Awesome
WildVision-Bench
- Insipired by Alpaca-Eval, Arena-Hard, WildBench for the evaluation in the pure text setting, we propose WildVision-Bench to evaluate vision-language models in the wild with human preferences.
- Specifically, we collect real-world QA pairs from the 🤗 WildVision-Arena collections and curated 500 high quality examples for the evaluation.
- We use GPT-4o as the judgement model and Claude-3-Sonnet as our baseline model.
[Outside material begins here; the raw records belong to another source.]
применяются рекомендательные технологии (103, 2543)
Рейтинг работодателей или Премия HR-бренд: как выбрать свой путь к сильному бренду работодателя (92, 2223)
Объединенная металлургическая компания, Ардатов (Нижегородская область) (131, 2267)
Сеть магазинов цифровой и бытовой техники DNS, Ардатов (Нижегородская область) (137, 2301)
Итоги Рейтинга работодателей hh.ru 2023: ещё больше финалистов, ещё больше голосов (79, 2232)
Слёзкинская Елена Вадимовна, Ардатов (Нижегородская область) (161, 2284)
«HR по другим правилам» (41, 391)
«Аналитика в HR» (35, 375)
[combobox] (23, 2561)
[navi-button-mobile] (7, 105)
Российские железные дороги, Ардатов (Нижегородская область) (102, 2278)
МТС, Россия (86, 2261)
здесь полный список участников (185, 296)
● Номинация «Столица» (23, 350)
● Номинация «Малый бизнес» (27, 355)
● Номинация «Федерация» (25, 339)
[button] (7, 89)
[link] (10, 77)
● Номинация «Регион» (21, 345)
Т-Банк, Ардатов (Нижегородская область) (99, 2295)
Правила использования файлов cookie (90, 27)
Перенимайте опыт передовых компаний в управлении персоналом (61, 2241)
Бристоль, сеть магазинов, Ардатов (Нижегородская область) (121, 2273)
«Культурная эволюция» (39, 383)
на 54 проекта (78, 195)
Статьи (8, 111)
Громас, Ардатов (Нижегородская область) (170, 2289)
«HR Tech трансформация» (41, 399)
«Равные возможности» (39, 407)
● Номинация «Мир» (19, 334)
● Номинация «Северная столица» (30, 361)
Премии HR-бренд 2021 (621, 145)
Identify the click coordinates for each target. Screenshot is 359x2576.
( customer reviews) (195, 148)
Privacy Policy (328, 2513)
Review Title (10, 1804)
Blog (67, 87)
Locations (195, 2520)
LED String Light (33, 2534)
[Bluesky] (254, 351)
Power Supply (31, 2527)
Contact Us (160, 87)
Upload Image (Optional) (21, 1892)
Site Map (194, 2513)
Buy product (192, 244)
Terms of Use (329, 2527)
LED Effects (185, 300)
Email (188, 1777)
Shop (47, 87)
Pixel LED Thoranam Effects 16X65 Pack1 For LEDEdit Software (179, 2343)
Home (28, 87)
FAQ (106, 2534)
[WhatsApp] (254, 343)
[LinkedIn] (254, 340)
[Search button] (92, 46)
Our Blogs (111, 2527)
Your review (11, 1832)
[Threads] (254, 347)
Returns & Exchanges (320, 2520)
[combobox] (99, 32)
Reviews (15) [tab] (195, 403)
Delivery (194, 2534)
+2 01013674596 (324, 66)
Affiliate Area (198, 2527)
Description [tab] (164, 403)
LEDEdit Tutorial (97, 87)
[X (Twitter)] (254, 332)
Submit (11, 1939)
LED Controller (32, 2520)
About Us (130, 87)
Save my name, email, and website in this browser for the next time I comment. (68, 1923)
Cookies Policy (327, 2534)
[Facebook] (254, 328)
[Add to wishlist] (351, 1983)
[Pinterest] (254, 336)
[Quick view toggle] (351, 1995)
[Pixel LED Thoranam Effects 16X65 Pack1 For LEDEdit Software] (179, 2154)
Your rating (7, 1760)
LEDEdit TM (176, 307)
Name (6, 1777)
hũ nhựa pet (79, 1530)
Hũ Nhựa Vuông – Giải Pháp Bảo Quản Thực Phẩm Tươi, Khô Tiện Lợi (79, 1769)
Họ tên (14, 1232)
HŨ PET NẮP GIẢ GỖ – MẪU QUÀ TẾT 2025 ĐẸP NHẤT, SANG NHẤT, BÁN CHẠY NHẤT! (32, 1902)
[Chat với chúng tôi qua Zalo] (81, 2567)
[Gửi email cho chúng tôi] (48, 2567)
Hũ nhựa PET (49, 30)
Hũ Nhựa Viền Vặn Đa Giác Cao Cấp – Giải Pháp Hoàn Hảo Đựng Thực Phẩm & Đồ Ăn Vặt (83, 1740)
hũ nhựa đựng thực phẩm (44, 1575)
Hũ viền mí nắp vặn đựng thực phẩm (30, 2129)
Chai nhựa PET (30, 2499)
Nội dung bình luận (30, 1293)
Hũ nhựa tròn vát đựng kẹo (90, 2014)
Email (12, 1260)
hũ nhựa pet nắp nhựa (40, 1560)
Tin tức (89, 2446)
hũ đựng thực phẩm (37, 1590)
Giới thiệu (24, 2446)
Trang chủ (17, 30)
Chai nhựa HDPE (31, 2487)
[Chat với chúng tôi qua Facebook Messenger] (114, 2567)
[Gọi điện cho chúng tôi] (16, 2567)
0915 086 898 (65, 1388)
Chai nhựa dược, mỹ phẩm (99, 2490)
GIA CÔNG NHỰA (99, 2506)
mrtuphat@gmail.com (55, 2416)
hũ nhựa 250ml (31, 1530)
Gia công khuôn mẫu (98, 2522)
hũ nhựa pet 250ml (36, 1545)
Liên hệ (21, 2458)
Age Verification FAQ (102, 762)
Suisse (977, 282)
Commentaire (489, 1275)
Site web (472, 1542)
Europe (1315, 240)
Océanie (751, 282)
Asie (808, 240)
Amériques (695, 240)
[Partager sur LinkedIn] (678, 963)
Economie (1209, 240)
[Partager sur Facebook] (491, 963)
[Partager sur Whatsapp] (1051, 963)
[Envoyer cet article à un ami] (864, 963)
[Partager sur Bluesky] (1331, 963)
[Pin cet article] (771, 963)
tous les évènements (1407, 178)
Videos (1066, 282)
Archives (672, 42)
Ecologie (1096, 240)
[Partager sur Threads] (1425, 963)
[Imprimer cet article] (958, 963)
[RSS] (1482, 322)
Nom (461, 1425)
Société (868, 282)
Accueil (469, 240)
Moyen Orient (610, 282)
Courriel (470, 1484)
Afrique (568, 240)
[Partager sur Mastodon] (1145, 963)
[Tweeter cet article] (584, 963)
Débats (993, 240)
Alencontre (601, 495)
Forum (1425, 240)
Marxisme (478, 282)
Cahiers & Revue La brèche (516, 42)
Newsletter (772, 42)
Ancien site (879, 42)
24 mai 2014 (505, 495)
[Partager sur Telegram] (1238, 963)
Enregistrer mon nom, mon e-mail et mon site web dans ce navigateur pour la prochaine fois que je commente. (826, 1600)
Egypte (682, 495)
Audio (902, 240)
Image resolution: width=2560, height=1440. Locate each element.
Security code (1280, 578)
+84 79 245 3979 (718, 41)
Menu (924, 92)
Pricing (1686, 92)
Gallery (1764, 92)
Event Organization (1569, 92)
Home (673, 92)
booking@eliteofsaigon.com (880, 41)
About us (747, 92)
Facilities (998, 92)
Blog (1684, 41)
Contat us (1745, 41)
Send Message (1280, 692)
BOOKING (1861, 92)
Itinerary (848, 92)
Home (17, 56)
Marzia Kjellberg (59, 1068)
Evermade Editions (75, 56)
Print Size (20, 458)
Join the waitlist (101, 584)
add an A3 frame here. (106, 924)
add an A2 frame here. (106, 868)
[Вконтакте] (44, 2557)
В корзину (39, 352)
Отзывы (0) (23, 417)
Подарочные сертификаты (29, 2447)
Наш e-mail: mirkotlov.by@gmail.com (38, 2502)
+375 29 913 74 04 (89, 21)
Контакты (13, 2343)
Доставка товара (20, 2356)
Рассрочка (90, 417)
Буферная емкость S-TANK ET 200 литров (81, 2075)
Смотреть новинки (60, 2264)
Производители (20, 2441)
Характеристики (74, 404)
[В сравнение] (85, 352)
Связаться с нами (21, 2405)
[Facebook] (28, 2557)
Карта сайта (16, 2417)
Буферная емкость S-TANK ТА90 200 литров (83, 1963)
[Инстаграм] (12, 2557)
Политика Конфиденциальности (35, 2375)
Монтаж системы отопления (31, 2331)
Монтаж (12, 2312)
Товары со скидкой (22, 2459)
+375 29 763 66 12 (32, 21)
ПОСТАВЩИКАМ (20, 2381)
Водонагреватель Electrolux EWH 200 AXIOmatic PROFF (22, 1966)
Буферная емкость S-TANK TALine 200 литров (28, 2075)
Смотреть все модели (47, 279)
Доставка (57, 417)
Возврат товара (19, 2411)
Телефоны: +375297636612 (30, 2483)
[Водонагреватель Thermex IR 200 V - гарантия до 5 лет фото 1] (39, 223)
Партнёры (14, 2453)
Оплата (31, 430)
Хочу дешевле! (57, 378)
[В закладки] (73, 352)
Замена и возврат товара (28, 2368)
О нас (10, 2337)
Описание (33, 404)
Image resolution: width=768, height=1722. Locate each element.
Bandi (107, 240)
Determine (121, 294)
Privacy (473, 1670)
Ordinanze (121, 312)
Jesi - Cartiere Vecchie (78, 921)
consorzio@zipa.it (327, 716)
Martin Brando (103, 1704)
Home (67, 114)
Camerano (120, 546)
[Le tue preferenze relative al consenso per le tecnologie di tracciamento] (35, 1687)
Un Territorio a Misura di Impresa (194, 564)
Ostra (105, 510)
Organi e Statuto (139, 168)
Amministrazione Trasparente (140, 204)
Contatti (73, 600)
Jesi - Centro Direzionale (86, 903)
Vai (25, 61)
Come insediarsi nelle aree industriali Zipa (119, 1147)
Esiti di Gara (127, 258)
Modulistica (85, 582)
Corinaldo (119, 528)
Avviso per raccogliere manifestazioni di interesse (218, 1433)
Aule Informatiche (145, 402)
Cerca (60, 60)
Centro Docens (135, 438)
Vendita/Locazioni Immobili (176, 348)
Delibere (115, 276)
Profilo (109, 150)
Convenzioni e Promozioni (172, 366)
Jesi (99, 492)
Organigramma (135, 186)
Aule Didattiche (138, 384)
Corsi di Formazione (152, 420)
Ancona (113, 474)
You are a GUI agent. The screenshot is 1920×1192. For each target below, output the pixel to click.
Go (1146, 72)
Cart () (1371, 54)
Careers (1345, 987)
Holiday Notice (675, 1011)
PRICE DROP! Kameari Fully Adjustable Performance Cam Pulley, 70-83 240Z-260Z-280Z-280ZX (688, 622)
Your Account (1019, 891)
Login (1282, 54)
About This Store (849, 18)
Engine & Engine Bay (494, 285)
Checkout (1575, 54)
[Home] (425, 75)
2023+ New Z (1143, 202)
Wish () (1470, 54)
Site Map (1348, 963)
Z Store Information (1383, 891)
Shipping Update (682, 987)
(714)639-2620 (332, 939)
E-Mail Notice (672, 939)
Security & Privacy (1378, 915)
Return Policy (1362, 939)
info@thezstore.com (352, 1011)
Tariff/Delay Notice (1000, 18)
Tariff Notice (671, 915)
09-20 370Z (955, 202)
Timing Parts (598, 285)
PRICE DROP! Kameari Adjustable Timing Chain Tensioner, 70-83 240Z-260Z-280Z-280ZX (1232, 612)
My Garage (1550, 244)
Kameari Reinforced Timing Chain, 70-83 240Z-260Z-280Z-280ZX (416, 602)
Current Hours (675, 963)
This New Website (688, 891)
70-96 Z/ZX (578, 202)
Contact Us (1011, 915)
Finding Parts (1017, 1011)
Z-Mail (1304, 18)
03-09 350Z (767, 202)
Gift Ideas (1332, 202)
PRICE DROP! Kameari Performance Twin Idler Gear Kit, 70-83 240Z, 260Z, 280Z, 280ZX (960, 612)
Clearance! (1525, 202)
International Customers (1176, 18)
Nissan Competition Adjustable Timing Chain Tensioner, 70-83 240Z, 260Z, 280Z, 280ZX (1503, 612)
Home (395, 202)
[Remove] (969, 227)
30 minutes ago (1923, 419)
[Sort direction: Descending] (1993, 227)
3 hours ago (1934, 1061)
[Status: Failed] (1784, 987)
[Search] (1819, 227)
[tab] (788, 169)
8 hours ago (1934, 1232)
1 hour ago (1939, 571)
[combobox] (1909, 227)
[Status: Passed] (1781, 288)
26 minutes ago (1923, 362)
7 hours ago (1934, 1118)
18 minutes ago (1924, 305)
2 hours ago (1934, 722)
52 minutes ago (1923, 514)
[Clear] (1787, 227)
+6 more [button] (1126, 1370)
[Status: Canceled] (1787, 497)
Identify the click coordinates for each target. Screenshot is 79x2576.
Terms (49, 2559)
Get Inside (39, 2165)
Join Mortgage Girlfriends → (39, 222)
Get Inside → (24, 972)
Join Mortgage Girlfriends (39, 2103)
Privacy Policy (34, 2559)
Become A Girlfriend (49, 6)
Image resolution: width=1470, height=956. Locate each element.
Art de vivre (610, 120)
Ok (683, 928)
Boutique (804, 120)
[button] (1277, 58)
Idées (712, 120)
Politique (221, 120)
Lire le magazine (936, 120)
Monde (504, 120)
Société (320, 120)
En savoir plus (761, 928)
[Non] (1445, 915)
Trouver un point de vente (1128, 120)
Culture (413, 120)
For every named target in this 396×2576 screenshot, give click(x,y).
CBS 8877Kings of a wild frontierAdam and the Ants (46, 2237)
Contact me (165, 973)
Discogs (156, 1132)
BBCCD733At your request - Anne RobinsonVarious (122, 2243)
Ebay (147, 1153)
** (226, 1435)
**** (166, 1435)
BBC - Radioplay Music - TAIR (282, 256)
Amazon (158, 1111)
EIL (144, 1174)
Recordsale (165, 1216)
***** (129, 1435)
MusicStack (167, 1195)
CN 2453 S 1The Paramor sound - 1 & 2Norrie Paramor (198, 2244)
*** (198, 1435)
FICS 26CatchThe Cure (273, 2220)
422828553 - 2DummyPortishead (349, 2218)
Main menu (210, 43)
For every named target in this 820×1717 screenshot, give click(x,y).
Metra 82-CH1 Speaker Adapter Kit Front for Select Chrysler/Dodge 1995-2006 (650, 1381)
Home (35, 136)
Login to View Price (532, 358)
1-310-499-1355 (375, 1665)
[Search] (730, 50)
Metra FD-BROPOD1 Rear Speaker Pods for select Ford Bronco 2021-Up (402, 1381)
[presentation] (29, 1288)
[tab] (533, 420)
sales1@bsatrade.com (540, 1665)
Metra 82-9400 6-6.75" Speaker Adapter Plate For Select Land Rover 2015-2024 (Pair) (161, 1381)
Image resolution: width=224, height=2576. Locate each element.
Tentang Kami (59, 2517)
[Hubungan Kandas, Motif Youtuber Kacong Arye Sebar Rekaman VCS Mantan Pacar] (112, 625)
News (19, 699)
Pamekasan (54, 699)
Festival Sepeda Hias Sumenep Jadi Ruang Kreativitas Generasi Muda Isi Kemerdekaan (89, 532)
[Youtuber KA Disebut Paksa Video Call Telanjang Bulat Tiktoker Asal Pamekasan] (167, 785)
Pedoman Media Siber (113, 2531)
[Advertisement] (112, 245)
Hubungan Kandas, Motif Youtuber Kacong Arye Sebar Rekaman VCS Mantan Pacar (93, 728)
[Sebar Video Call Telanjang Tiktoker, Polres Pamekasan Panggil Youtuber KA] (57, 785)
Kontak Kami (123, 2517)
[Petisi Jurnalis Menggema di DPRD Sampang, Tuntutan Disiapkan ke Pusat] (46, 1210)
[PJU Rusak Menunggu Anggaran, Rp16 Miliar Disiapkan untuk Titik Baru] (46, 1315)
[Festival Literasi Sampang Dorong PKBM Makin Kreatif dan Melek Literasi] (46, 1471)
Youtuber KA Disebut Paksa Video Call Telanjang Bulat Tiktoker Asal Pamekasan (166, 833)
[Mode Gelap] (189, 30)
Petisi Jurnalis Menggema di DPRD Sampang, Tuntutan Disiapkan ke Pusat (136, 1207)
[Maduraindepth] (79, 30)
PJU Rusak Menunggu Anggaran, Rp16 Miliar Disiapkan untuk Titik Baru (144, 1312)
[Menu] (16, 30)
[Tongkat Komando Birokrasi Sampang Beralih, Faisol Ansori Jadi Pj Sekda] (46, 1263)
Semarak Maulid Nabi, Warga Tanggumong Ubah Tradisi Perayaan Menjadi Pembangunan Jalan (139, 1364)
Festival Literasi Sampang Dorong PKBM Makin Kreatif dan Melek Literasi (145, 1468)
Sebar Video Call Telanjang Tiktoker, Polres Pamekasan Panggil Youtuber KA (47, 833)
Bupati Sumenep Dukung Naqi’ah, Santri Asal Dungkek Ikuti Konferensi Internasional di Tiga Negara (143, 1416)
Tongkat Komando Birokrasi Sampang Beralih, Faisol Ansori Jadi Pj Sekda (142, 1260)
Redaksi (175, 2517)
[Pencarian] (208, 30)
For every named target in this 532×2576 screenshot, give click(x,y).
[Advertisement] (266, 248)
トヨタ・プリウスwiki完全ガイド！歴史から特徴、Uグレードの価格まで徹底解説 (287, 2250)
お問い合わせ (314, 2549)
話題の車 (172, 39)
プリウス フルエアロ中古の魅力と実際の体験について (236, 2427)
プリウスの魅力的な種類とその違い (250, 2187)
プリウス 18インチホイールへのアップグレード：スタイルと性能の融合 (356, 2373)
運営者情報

The judge model is used to compare the model's response with the baseline model's response and decide which one is better.
- WildVision-Bench achives 0.94 correlation with the WildVision-Arena elo ranking, which is a good indicator for the model's performance in the wild.
installation
As part of the wildvision arena environment, please install the following dependencies:
conda create -n visionbench python==3.9
pip install -e .
WVBench Image-Instruct Pair
🤗 WildVision-Bench
You can get image-instruct pair of WVBench-500 to generate your model answers by loading bench data below:
wildbench_data = load_dataset('WildVision/wildvision-bench', config_name='vision_bench_0617', split='test')
We have two versions of Wildvision-Bench data
vision_bench_0617
: the selected 500 examples that best simulates the vision-arena elo ranking, same data in the paper.vision_bench_0701
: the further filter and selected 500 examples by NSFW and manual selection. Leaderboard are still preparing.
Note: For now, if you want to evaluate your model, please use the vision_bench_0617
version to fairly compare the performance with other models in the following leaderboard.
We are preparing the leaderboard for vision_bench_0701
and will update it soon.
Evaluation
1. Generate model answers
Example model answers files is shown in data/vision_bench_0617/example_model_answers.jsonl
. You need to fill the following fields:
output
: the model's outputmodel
: the model nametoken_len
: the token length of the output (using tiktoken's gpt-3.5-turbo tokenizer) Then put the file indata/vision_bench_0617/model_answers/{model_name}.jsonl
.
We provide example inference scripts in gen_answers.py
and run_vllm.py
to generate model answers. You can use the following command to generate model answers:
python run_vllm.py --tokenizer_mode "auto" --max_model_len 65536 --num_gpu 1 --model_name "meta-llama/Llama-3.2-11B-Vision-Instruct"
2. Get judgements
First, go to config/judge_config.yaml
and add the models you want to evaluate in the model_list
field. For example:
# Add your model below for evaluation
model_list:
- liuhaotian/llava-v1.6-vicuna-7b
- openbmb/MiniCPM-V
- deepseek-ai/deepseek-vl-7b-chat
- BAAI/Bunny-v1_0-3B
- Salesforce/instructblip-vicuna-7b
Then, run the following command:
python get_judgement.py
Results will be saved in data/release_bench_0617/model_judgements/judge_gpt-4o_reference_claude-3-sonnet-20240229/{model_name}.jsonl
3. Show the results
python show_results.py
Then you will see the results as following leaderboard。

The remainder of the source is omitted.